Custom Dataset
Here is the best practice to build your own datasets for transtab.
project
|
├── run_your_model.py
|
└─── data
|
├── dataset1
| | data_processed.csv
| | binary_feature.txt
| └─── numerical_feature.txt
|
├── dataset2
|
...
where the run_your_model.py
is the code where you will load the dataset and train your models.
You should put the preprocessed table into data_processed.csv
, which is better to follow the protocols:
All the column names to be represented by meaningful natural languge.
All the categorical features to be represented by meaningful natural language.
All the binary features to be represented by 0 or 1.

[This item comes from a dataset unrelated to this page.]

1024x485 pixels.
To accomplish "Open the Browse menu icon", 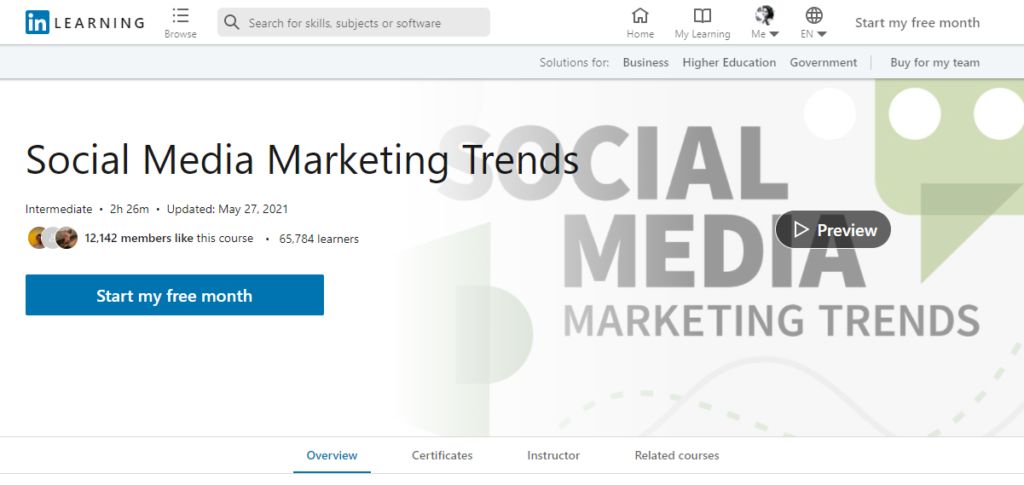I will pyautogui.click(x=180, y=16).
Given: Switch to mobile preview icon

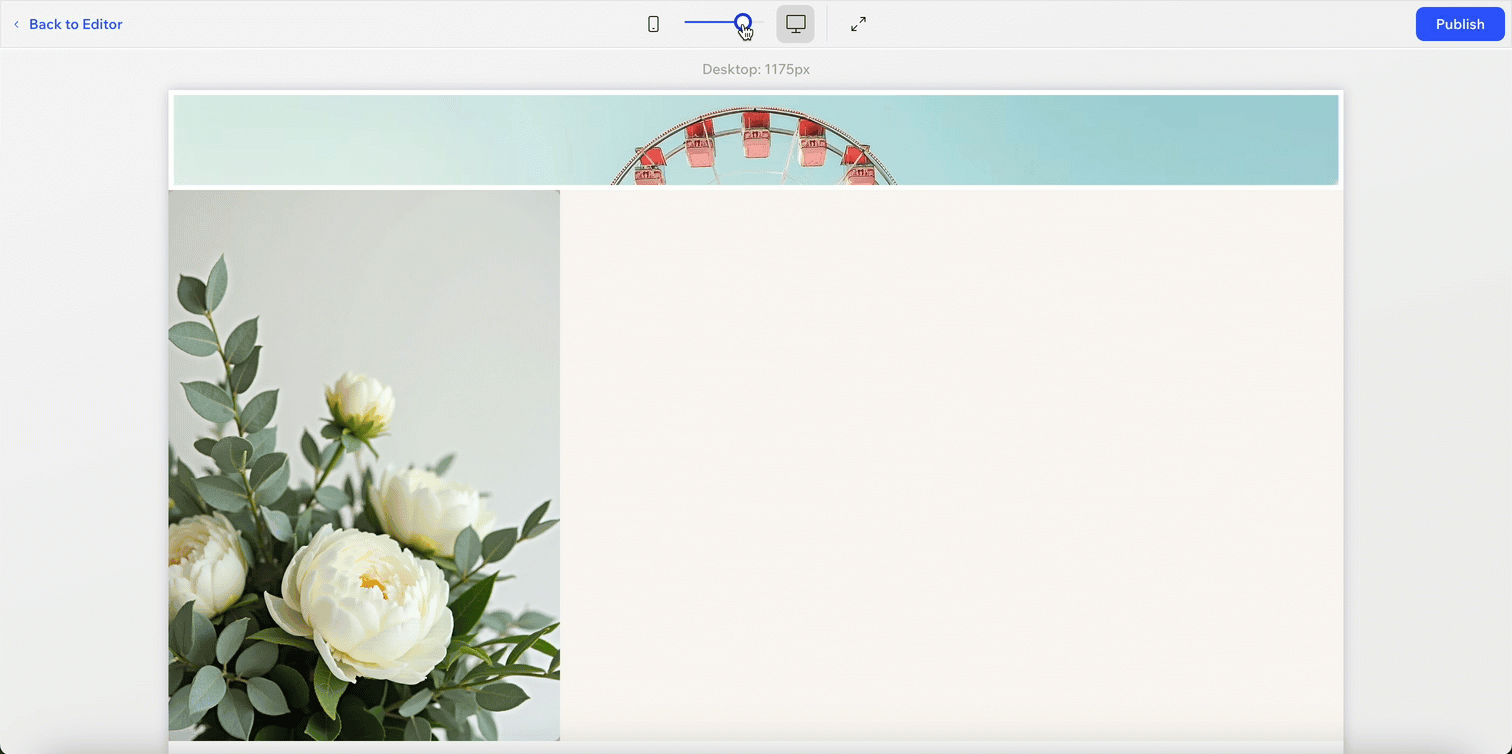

All the numerical features to be represented by continuous values.
Store the processed table into
data_processed.csv
.Store the binary column names into
binary_feature.txt
. No need to create this file if no binary feature.Store the numerical column names into
numerical_feature.txt
. No need to create this file if no numerical feature.All the other columns will be treated as categorical or textual.
After that, you can try to load the dataset by
transtab.load_data('./data/dataset1')
About dataset_config
, an example is provided as
EXAMPLE_DATACONFIG = {
"example": { # dataset name
"bin": ["bin1", "bin2"], # binary column names
"cat": ["cat1", "cat2"], # categorical column names
"num": ["num1", "num2"], # numerical column names
"cols": ["bin1", "bin2", "cat1", "cat2", "num1", "num2"], # all column names
"binary_indicator": ["1", "yes", "true", "positive", "t", "y"], # binary indicators in the binary columns, which will be converted to 1
"data_split_idx": {
"train":[0, 1, 2, 3, 4, 5, 6, 7, 8, 9], # row indices for training set
"val":[10, 11, 12, 13, 14, 15, 16, 17, 18, 19], # row indices for validation set
"test":[20, 21, 22, 23, 24, 25, 26, 27, 28, 29], # row indices for test set
}
}
}